Let's say the Congress adopts this amendment, leaving it in instance before the states, but before any state has taken action on the amendment the Archivist registers it as part of the Constitution. Let's say a suit is filed by some entity having standing on the matter (somehow): the amendment is invalid, because the process of adopting it was illegal, but to even consider its possible invalidity, you have to contradict the amendment's provisions, which means pre-judging it as invalid. Which is kind of a paradox.
Scenario 2: the amendment deprives three particular states (Maine, Vermont and Illinois for example) of suffrage in the Senate, and it also prevents the judicial system from taking into account the contents of an amendment when challenging its validity.

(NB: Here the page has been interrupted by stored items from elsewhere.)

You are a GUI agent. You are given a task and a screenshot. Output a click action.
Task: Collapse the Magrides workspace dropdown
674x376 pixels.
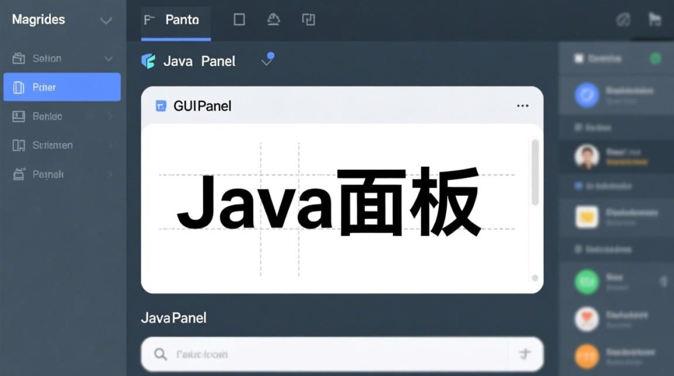tap(105, 21)

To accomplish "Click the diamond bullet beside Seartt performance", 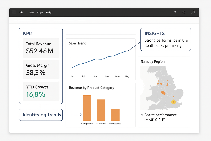I will tap(142, 115).
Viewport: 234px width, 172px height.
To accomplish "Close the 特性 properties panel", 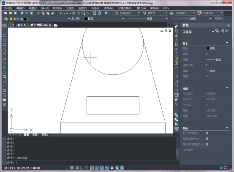I will (x=229, y=25).
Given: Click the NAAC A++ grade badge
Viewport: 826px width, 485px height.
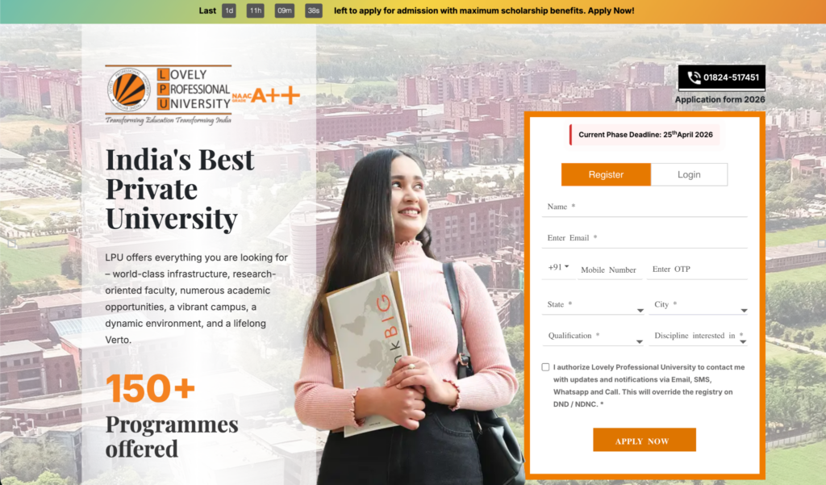Looking at the screenshot, I should click(266, 95).
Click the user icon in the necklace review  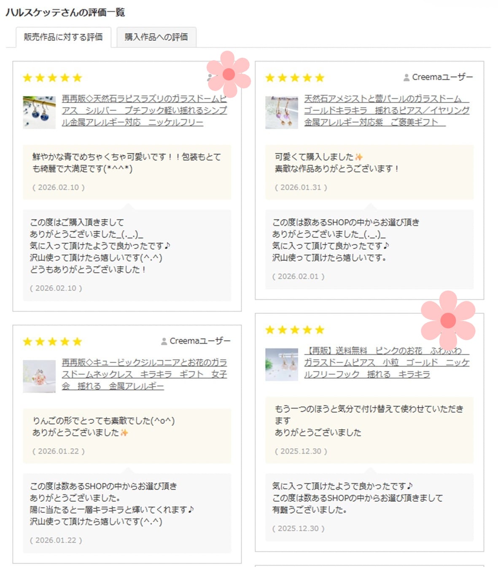click(x=164, y=341)
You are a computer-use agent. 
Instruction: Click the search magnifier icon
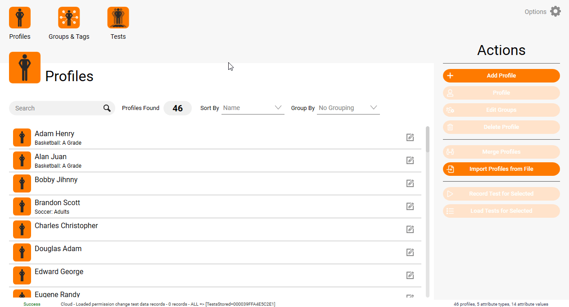point(107,108)
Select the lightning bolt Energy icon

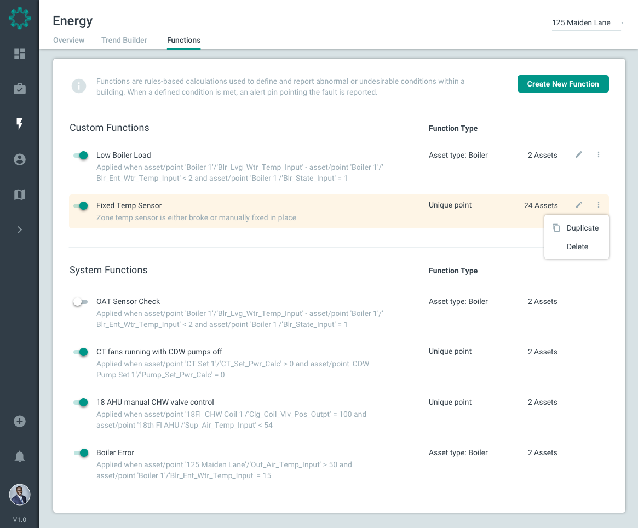pos(20,124)
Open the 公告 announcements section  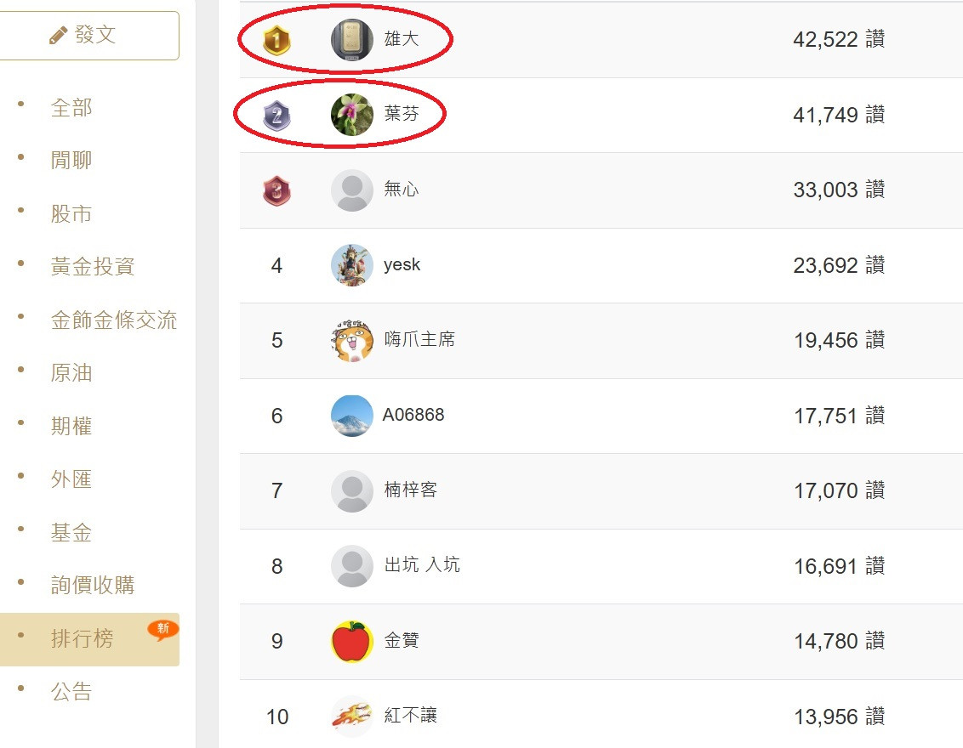[x=71, y=692]
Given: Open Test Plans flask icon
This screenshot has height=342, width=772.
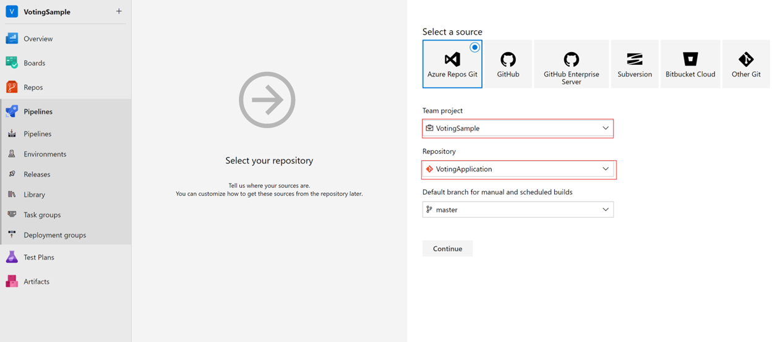Looking at the screenshot, I should (x=12, y=257).
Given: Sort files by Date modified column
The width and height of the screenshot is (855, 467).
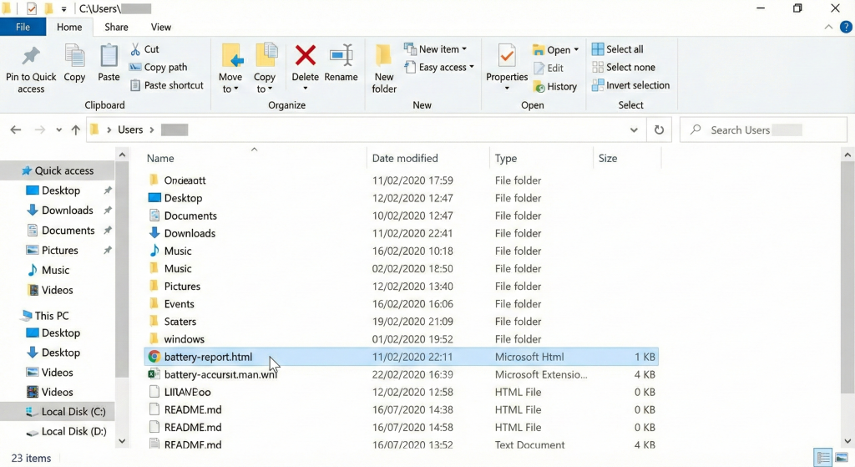Looking at the screenshot, I should pos(405,158).
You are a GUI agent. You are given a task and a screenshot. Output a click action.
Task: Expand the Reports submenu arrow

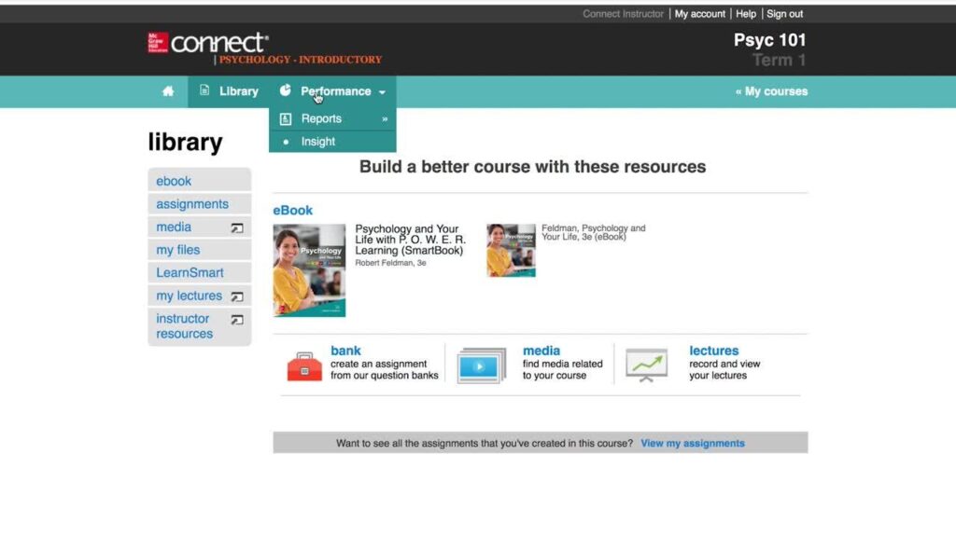(384, 119)
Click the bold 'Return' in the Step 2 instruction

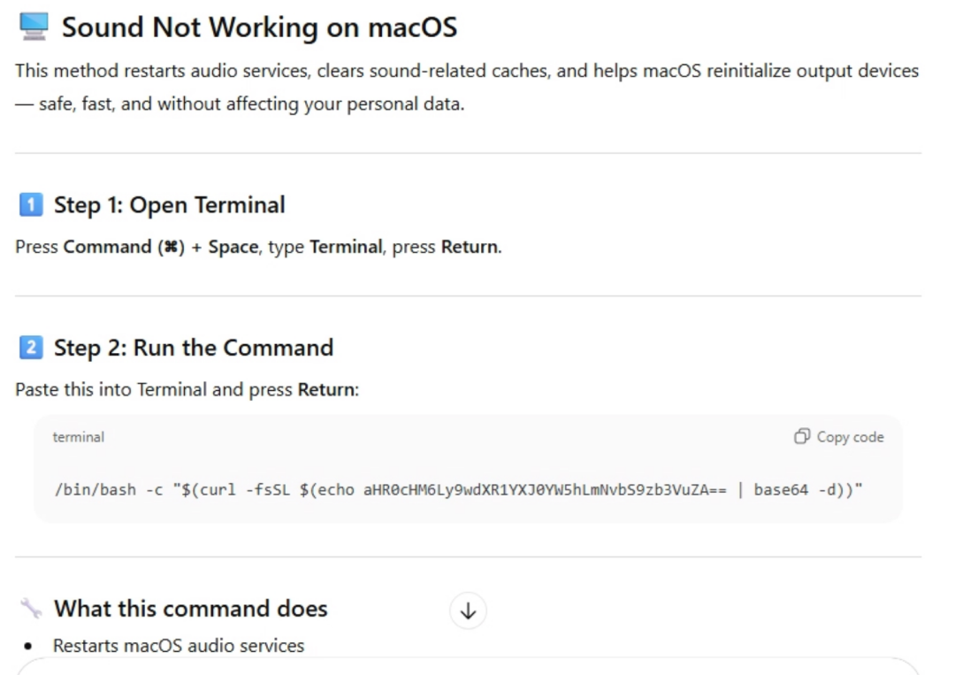click(x=325, y=389)
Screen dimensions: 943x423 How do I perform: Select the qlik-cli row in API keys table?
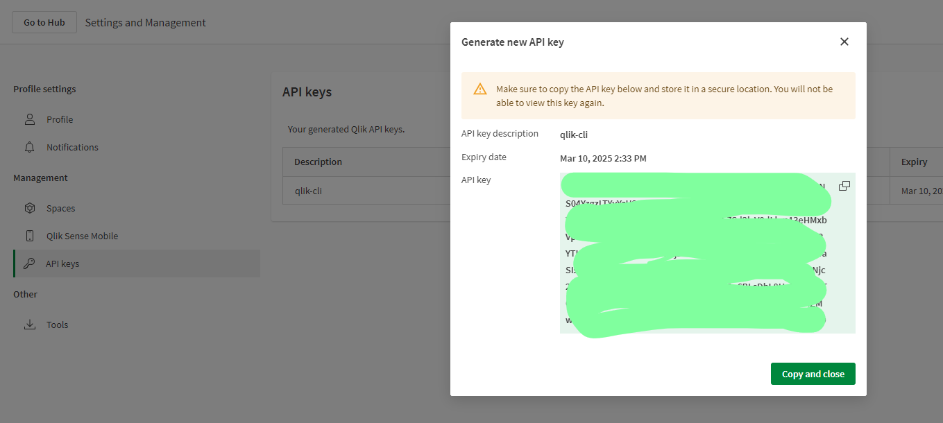(308, 191)
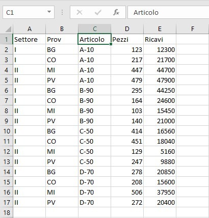Select row 10 header
This screenshot has width=209, height=218.
click(x=7, y=131)
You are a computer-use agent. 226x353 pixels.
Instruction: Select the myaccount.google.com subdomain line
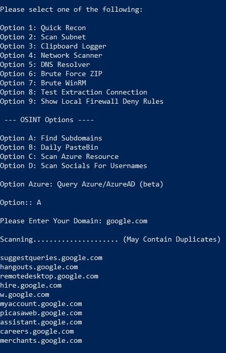41,304
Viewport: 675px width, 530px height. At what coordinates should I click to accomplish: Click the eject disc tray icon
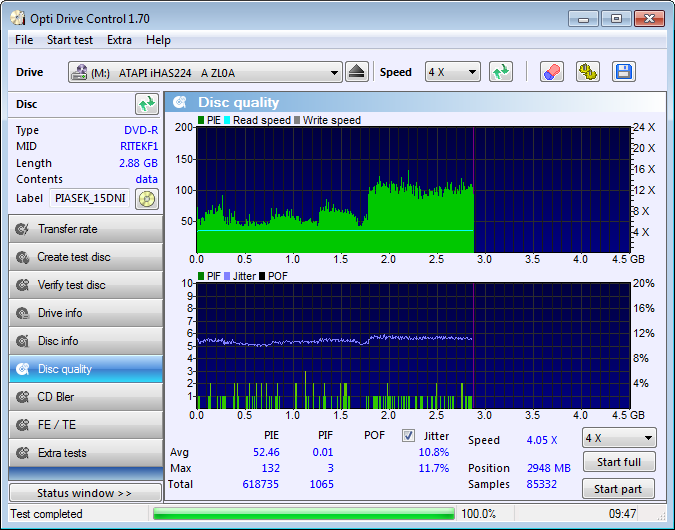coord(357,72)
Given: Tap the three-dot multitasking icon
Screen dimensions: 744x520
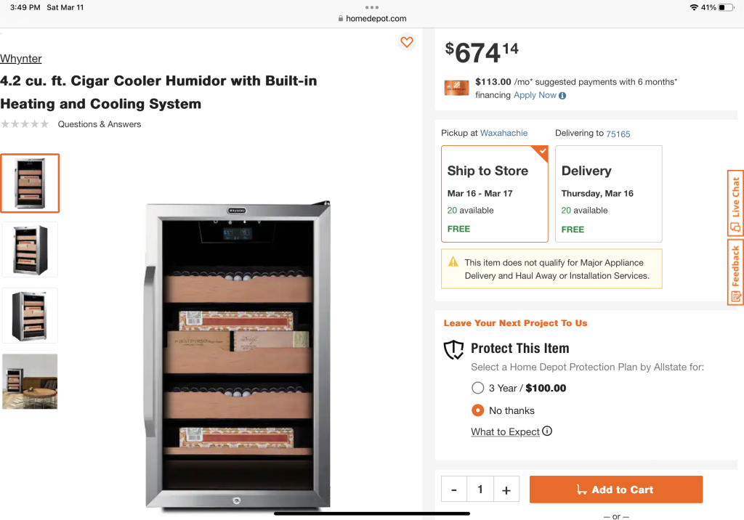Looking at the screenshot, I should tap(372, 7).
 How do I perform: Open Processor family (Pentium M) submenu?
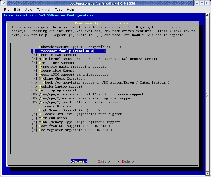coord(72,51)
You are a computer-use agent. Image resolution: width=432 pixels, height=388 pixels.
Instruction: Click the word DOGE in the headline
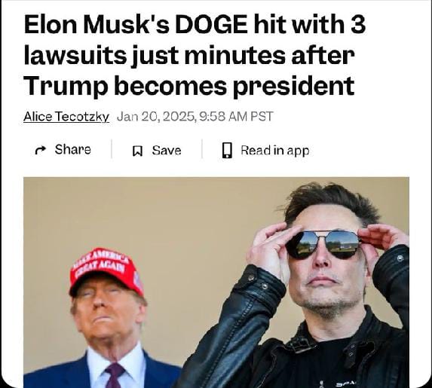tap(211, 25)
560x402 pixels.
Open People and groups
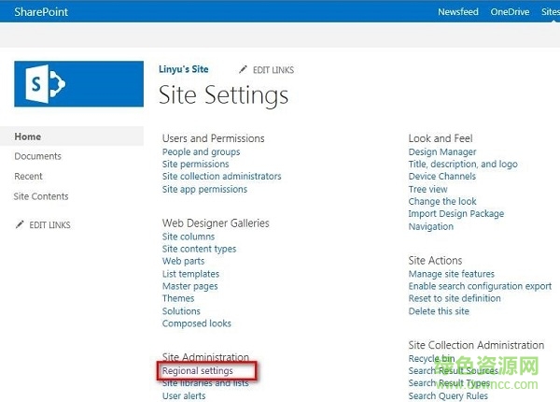201,151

Let's also assume these two points somehow are written in such a way that it's impossible to separate one from the other without entirely changing the amendment.
This time, the Archivist does nothing as absurd as in the first case, but he files the amendment as part of the Constitution when 3/4th of the states (not including Maine, Vermont or Illinois) have ratified it. Same issue: the content of the amendment makes it invalid due to the last clause of Art. 5 of the Constitution, which forbids amendments preventing equal representation of states in the senate without their consent, but recognizing that implies the same paradox as in scenario 1.
In these scenarios, what could or would the judicial system do? Would it have been possible for the amendment to be blocked between the time it is proposed and the time it's ratified (or considered as such by the Archivist in s.1), or would that be contrary to legislative immunity?